*Exercise description*: Can you lay out the items below as a Markdown table with columns "Row" and "Text", starting at the line containing "The width and height of the screenshot is (598, 529)." and ending at the line containing "pos(881,63)", both included? Number each row, skip blank lines, and leave the pictures out.

*Information shown*:
-- BEGIN --

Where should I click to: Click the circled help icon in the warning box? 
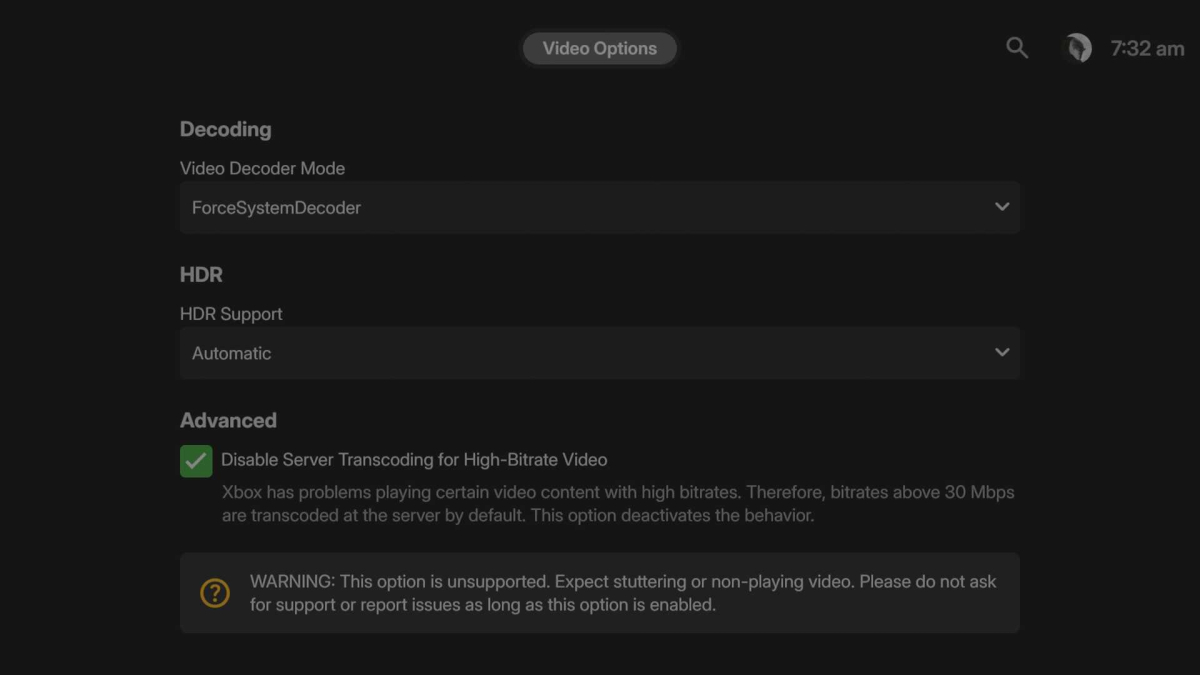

-- END --
-- BEGIN --

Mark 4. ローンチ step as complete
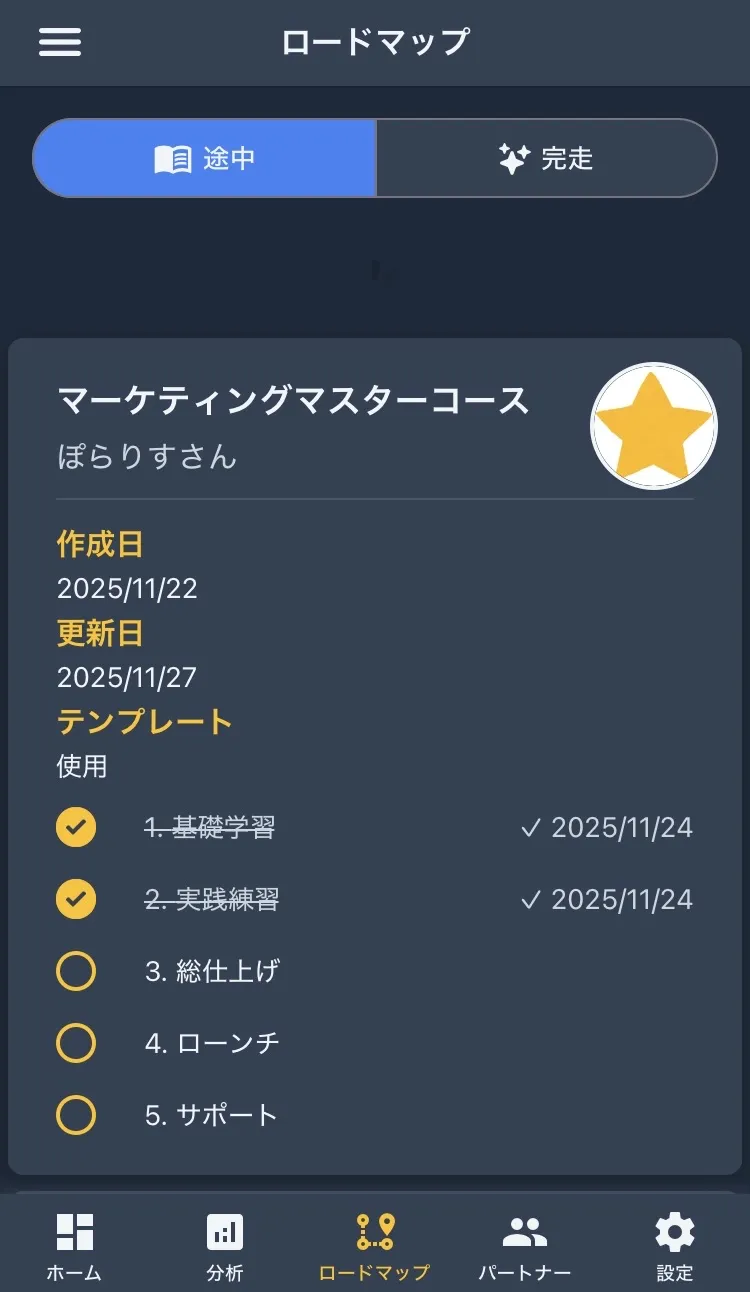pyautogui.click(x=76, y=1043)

-- END --
-- BEGIN --

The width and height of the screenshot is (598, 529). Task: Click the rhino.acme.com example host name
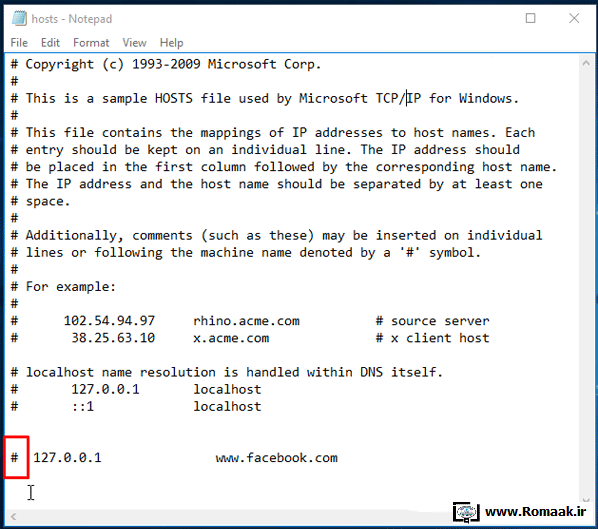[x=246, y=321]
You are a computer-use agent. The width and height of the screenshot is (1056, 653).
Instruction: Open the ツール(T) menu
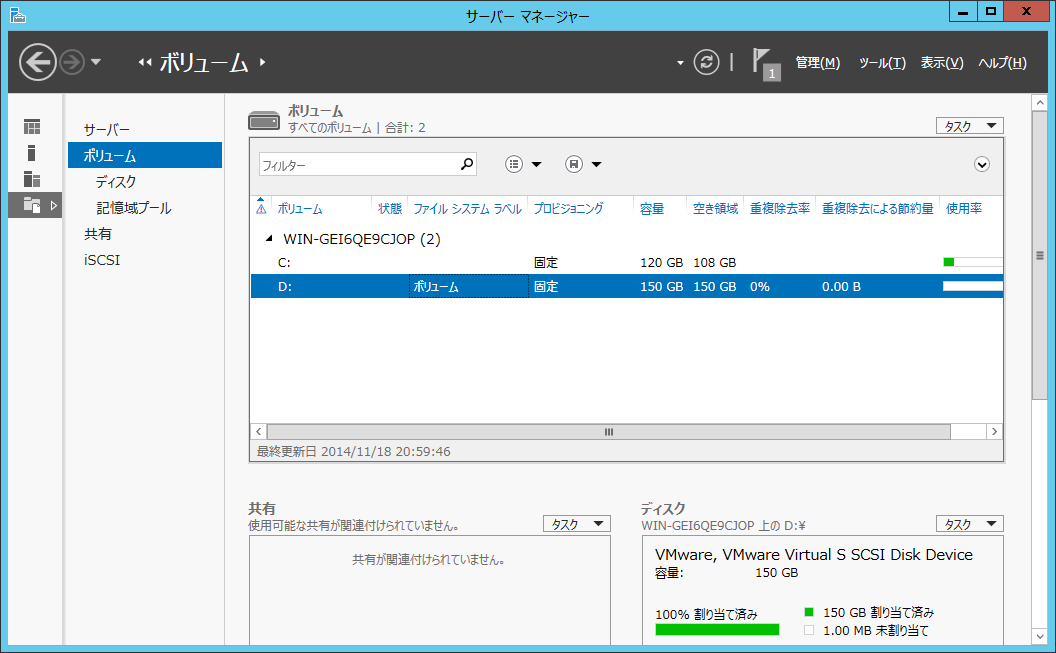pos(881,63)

-- END --

*Complete answer*:
| Row | Text |
|---|---|
| 1 | The width and height of the screenshot is (598, 529). Task: Click the rhino.acme.com example host name |
| 2 | [x=246, y=321] |
| 3 | You are a computer-use agent. The width and height of the screenshot is (1056, 653). |
| 4 | Instruction: Open the ツール(T) menu |
| 5 | pos(881,63) |